Anonymous, your response, too, is a well-reasoned one. I especially like your reminder that, "Sometimes there are political steps back before a greater social step forward." As a Democrat, I'm a big fan of onward and forward and upward.
There will also be unintended consequences in the so-called bathroom bill as there always are for laws based on fear and little research. Will it be illegal for a parent to take their opposite gendered child to a public single-gender bathroom? What about a caregiver with opposite gendered person with disabilities? Not every building has gender neutral facilities so what are people going to do in these situations?

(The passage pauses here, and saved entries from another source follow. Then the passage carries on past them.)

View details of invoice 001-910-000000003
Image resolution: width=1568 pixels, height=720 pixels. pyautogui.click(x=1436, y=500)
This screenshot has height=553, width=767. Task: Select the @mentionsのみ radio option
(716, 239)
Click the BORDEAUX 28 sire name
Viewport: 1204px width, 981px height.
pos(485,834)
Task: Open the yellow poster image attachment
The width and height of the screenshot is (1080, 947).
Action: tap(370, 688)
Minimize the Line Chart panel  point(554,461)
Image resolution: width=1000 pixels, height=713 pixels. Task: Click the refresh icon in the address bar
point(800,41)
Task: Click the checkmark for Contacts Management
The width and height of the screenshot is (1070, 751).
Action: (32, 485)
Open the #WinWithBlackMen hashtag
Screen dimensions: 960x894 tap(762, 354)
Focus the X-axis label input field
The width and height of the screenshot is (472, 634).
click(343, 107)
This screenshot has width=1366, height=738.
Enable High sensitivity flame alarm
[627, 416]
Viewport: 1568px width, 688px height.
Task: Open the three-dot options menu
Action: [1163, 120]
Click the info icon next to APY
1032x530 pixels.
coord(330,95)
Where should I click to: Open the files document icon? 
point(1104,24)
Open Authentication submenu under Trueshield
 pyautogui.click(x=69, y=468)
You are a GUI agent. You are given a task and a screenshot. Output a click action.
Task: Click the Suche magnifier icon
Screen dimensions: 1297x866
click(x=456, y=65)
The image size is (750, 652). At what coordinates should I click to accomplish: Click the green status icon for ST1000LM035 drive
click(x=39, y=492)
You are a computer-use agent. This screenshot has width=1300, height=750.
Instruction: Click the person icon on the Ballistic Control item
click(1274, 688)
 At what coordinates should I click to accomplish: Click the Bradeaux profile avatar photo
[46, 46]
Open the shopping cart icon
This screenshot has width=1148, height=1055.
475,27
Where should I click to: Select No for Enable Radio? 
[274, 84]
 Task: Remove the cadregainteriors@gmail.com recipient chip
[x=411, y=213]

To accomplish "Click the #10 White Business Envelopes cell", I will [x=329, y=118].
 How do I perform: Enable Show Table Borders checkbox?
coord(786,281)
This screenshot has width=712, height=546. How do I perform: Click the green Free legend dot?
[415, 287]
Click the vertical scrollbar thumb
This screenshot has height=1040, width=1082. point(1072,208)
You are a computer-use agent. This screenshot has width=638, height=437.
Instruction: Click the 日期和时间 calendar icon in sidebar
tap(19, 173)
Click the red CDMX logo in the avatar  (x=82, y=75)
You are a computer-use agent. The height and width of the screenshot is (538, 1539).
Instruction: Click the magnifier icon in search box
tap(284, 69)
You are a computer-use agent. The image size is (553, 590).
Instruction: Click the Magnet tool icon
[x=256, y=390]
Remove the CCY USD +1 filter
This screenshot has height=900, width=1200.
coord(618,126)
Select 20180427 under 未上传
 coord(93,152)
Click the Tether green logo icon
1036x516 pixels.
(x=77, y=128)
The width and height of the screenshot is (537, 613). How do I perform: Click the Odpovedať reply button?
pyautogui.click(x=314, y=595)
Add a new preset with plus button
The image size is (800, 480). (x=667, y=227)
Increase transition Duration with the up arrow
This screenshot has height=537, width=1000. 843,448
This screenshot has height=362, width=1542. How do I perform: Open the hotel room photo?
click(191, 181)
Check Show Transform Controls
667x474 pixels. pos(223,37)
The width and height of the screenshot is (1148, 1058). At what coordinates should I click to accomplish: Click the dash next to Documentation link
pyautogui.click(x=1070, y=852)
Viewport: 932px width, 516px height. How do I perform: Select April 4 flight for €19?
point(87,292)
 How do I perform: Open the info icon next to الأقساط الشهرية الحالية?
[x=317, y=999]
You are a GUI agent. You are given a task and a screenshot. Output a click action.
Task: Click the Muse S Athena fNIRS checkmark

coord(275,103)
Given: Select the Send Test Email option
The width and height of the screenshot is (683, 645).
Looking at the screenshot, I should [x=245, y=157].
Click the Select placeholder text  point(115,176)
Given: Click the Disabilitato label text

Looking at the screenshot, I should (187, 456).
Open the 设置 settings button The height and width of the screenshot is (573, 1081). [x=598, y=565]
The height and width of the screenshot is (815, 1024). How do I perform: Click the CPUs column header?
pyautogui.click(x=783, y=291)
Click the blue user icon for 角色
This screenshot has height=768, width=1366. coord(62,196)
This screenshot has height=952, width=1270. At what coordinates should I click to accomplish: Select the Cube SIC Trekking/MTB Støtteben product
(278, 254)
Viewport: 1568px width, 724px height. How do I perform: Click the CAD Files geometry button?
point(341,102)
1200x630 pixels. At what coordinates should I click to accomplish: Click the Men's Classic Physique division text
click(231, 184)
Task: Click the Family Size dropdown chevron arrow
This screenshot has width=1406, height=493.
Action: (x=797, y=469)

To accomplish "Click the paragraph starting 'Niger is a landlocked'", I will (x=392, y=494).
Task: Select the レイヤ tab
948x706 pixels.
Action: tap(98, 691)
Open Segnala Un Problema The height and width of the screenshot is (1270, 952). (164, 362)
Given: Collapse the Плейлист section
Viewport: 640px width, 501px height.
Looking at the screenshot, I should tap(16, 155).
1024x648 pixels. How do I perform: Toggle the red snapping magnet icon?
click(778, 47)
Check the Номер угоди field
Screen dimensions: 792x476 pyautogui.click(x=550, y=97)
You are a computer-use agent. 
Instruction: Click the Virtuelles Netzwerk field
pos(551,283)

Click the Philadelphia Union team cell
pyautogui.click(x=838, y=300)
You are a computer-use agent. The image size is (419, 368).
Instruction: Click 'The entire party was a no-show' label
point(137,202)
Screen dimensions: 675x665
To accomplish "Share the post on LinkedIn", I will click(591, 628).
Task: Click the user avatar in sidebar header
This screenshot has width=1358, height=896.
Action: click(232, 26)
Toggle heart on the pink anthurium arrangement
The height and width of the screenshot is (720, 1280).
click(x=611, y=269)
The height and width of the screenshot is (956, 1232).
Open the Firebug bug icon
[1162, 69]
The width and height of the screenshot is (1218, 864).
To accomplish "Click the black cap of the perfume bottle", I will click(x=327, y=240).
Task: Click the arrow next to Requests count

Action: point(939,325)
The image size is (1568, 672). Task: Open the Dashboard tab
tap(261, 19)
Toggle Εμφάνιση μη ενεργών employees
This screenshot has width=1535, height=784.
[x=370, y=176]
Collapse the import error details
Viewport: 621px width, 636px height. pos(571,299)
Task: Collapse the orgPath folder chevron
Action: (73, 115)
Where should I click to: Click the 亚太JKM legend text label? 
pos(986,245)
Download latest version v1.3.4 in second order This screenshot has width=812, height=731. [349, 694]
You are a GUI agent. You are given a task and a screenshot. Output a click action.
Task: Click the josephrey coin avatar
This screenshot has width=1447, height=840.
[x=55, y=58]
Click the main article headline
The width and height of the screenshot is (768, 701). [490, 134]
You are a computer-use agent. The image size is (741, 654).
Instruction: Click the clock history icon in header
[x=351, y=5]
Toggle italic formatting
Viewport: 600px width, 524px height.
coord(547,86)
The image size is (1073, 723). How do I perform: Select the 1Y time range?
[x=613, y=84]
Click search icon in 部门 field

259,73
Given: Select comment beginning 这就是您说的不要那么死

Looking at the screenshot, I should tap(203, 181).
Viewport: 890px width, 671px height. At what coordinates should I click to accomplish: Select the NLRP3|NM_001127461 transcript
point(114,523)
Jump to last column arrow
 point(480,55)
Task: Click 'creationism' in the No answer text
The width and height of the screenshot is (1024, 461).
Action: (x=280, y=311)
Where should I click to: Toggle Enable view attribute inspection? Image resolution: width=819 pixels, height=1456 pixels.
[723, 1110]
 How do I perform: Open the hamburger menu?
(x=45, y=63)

Yes, please, someone primary Seth Moulton. So tired of his posturing.
I'm very pro trans rights — I am a classical liberal and believe strongly in everyone's right to free expression, including when it comes to gender expression.
That said, I think your post misses the mark on trans athletes. Women's sports were created because we are a sexually dimorphic species — it was created to honor a biological sex group, not a gender.
By making disingenuous arguments like individuals who take blockers since puberty lack bio sex advantages, but then go on to cite a volley ball player who didn't start taking hormones until their late teens / 20s (long past the start of puberty), really speaks to the mismatch. Whether or not that athlete happens to be standout isn't a relevant factor.
But most importantly to me, your post pretends that any alternative position is bigoted and lacks legitimacy. It presumes that the only correct or appropriate path forward is to reject the fundamental reason that women's sports exist. Women's sports do not exist because of gender or gender expression – they exist because we are a sexually dimorphic species.
And this, in my opinion, is the actual failing of the Democratic Party — the adoption of inflexible positions that they react to any discussion of with derision and condescension.
If Mace doesn't know how women's bathrooms work, where has she been going? Does she prefer men's rooms? Perhaps we should look into that….
I heard on the radio (CBC) that the number of transgirls who want to play in girl's sports is less than one per state. Perhaps we should make sure we say how small the number is, because from what the Republicans are saying, you get the impression that there are millions of them. Maybe it will make the Repubs look silly.
My other question — in response to Moulton's "run over my daughters on a playing field" — is, in middle school, aren't boys still smaller than girls? — Is he picturing some big 18-year-old muscle-man running over his ten-year-old girl? Maybe someone needs to introduce him to reality.